Noori, H. (2020). Systemic neurochemical fingerprinting of clinically approved and experimental neuropsychiatric drugs: implications for pharmacotherapy of AUD. In 33rd European College of Neuropsychopharmacology Congress (ECNP 2020).


Cite as: https://hdl.handle.net/21.11116/0000-0006-E401-7
Abstract
When searching for effective therapeutic options for patients with alcohol use disorder (AUD), research should combine several compounds rather than focusing on a single compound [1].

According to Dr Hamid Noori (Max Planck Institute for Biological Cybernetics, Germany), AUD is characterised by multiscale complexity, which not only shows in the multitarget molecular action of ethanol but also in the diversity of neurochemical and functional response patterns, as well as the different patterns of alcohol abuse and its behavioural consequences.

Neurochemistry has been used for decades by in vivo microdialysis to screen acute and chronic drug effects on brain chemistry. However, the effects are very local and do not necessarily relate to the complete system. “We need to realise that there is a large amount of data available; around 215,000 studies have used this technique. If we were able to use this data and convert it properly for each brain region (which would be valid for the whole brain), it could provide us with all-brain fingerprints for psychiatric drugs.”

Dr Noori and his team took a different approach and focused on big data. After data screening and the application of several inclusion criteria, they selected approximately 4,000 studies. This resulted in an open-access database with data on 200,000 rats and 258 drugs (antidepressants, anxiolytics, antipsychotics, and psychostimulants). The drugs are either clinically approved or experimental compounds.
Regarding the rats, 96% were male and 80% adult. By applying big-data analyses, they found that traditional classes of drugs like antidepressants do not necessarily relate to their neurobiology. When assessing the effect of an antidepressant on a systematic level, it could not be distinguished from an anxiolytic drug, Dr Noori stated. “We also saw a major overemphasis on specific neurochemical systems, such as the dopamine system.

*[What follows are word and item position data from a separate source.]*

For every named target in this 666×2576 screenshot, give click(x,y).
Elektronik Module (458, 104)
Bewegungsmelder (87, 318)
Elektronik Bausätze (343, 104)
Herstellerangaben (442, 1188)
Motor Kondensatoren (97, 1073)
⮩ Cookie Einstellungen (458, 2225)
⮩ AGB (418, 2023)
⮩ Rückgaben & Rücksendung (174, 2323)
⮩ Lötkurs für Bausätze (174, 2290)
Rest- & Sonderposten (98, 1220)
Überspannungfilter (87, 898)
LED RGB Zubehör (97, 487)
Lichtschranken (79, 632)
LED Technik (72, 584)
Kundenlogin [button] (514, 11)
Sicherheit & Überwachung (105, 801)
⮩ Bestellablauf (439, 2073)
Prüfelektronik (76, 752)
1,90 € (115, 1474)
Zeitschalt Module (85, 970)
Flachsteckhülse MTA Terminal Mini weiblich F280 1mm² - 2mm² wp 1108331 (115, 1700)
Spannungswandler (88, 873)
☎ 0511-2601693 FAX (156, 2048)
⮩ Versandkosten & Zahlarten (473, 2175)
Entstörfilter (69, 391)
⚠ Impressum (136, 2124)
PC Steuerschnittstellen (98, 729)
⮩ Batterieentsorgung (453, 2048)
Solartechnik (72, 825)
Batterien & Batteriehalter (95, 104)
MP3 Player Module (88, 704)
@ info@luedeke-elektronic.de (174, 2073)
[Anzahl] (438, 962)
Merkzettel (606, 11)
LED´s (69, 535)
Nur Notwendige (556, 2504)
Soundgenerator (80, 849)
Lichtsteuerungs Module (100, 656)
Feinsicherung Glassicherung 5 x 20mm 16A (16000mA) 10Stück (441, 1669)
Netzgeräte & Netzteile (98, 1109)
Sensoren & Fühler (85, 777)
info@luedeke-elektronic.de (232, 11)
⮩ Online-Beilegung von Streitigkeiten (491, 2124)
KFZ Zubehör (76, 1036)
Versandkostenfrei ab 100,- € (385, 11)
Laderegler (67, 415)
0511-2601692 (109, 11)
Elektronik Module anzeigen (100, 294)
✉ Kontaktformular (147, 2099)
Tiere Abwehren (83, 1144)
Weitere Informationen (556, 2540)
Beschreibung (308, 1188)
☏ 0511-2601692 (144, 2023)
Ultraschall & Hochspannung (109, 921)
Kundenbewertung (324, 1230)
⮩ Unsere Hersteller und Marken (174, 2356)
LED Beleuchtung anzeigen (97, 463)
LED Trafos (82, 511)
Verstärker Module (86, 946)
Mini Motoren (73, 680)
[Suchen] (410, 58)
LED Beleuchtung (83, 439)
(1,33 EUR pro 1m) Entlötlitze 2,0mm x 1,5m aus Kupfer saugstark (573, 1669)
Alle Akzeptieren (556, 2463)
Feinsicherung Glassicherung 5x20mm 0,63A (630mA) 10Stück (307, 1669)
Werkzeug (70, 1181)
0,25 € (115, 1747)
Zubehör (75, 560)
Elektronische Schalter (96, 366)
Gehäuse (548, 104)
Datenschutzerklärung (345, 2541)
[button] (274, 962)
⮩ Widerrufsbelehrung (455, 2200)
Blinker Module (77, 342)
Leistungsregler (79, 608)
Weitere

This is not necessarily the best target to select because it is not a biomarker for particular drugs, for it reacts to everything,” Dr Noori said. “These findings only emphasise that there is a mismatch between indications of neuropsychiatric drugs and their effects, which also affects their use in AUD. Therefore, a broader look into the therapeutic use of various drugs and compounds seems feasible.”